[Excerpt]
──────────────────────────────

Here, we have a positive ‘dBm’ and hence we can say that the received power level is greater than the reference power level which is 1 mW.

$$5dBm=10log_{10}(\frac{P_{received}}{1mW})$$

$$log_{10}(\frac{P_{received}}{1mW})=\frac{5}{10}=0.5$$

$$(\frac{P_{received}}{1mW})=10^{0.5}=3.1622$$

$$P_{received}=3.1622mW$$

We can infer that the received power level is 3.1622 times greater than the reference power level. However, this doesn’t mean that the received power level is greater than the input or transmitted power level. In fact, the received power level can never be greater than the transmitter power. In practice, the received power level in mobile communications is several orders below the transmitted power level, and hence the received power level is often measured in dBm, dBµW or even dBnW at times. Similarly, 10 dBµV indicates how high the magnitude of received voltage when compared with the reference of 1 microvolt.

**Let us consider a communication link intended for long-distance communications. Let the initial transmission power be 5 kW. Since this link would support communications to long distances, the transmission power should be quite high to combat the effects of fading and that the received power level is above the noise floor. What will happen if we increase the transmission power by 3 dB and 10 dB?**

$$3dB=10log_{10}(\frac{P_{t\:new}}{5kW})$$

$$log_{10}(\frac{P_{t\:new}}{5kW})=0.3$$

$$(\frac{P_{t\:new}}{5kW})=10^{0.3}=2;\:P_{t\:new}=10kW$$

Thus,

$$5kW+3dB\equiv10kW$$

This can also be written as

$$37dBW+3dB\equiv40dBW$$

The reference power is taken as 1 W.

$$37dBW=10log_{10}(\frac{5kW}{1W})=10log_{10}5000$$

Therefore, we can observe that a 3 dB increment in the transmission power yields double the initially available transmission power.

Similarly, for a 10 dB increase, we have a ten-fold increase in transmit power.

──────────────────────────────

[Given information]

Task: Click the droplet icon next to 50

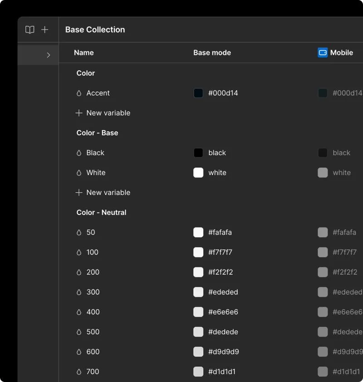Action: tap(78, 232)
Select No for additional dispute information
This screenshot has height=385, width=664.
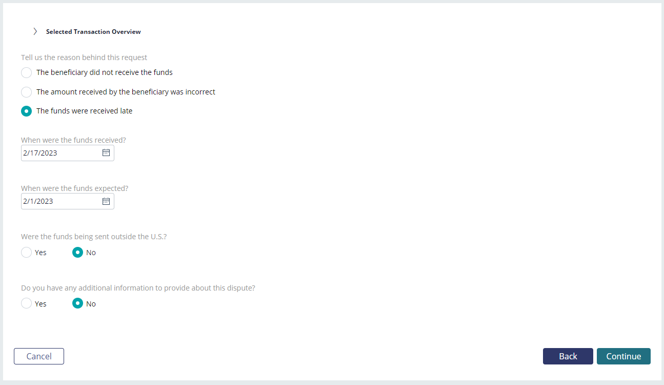point(78,304)
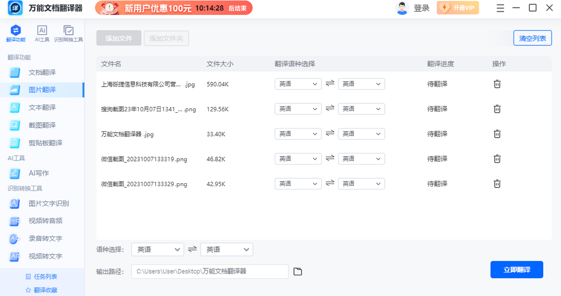Click the user avatar icon next to 登录
This screenshot has height=296, width=561.
pos(402,8)
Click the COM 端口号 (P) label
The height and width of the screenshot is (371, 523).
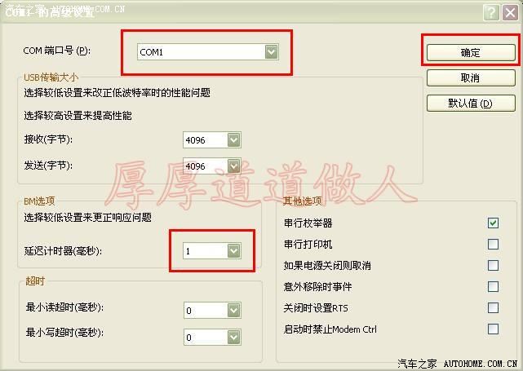pyautogui.click(x=57, y=51)

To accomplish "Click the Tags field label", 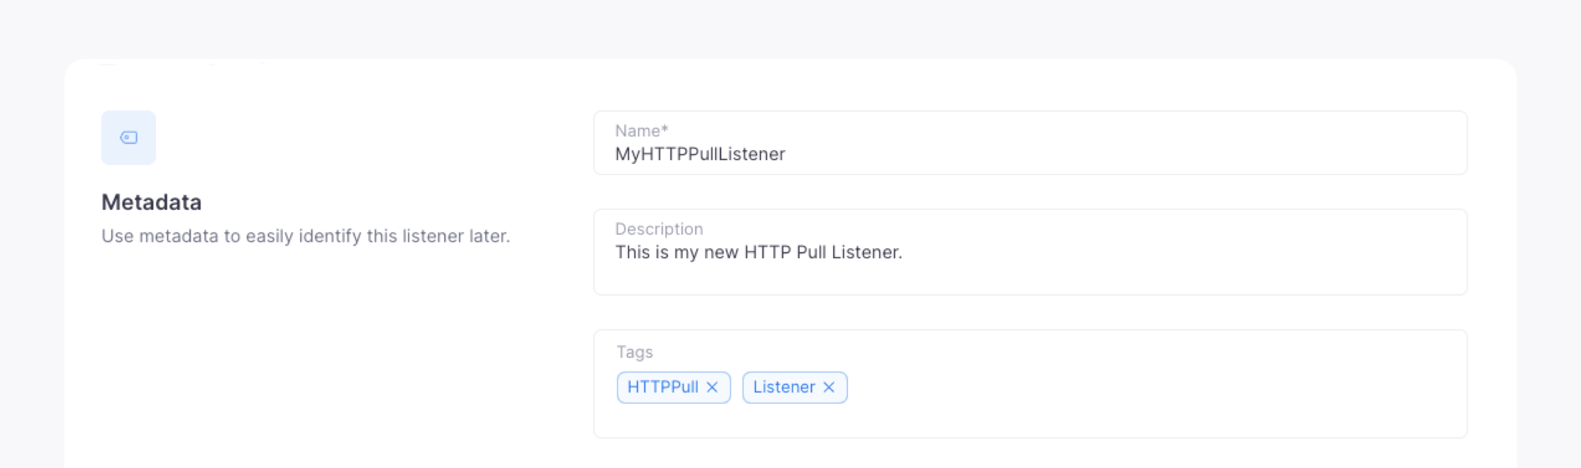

──────────────────────────────

[Instruction A] Can you update the excerpt on decibel power levels, giving again the part that opens with the words containing "The reference power is" and closes with "in transmit power.", with "reference power" replaced by "baseline power"?
[Instruction B] How would you put this sentence from the excerpt on decibel power levels into Spanish: "In fact, the received power level can never be greater than the transmitter power."
[Instruction C] What does the excerpt on decibel power levels say, in two sentences?

[Reply A]
The baseline power is taken as 1 W.

$$37dBW=10log_{10}(\frac{5kW}{1W})=10log_{10}5000$$

Therefore, we can observe that a 3 dB increment in the transmission power yields double the initially available transmission power.

Similarly, for a 10 dB increase, we have a ten-fold increase in transmit power.

[Reply B] De hecho, el nivel de potencia recibida nunca puede ser mayor que la potencia del transmisor.

[Reply C] A received level of 5 dBm equals about 3.1622 mW, which is above the 1 mW reference but can never exceed the transmitted power, so received levels in mobile communications are often measured in dBm, dBµW or even dBnW. For a long-distance link starting at 5 kW, a 3 dB increase doubles the transmission power to 10 kW, and a 10 dB increase multiplies it tenfold.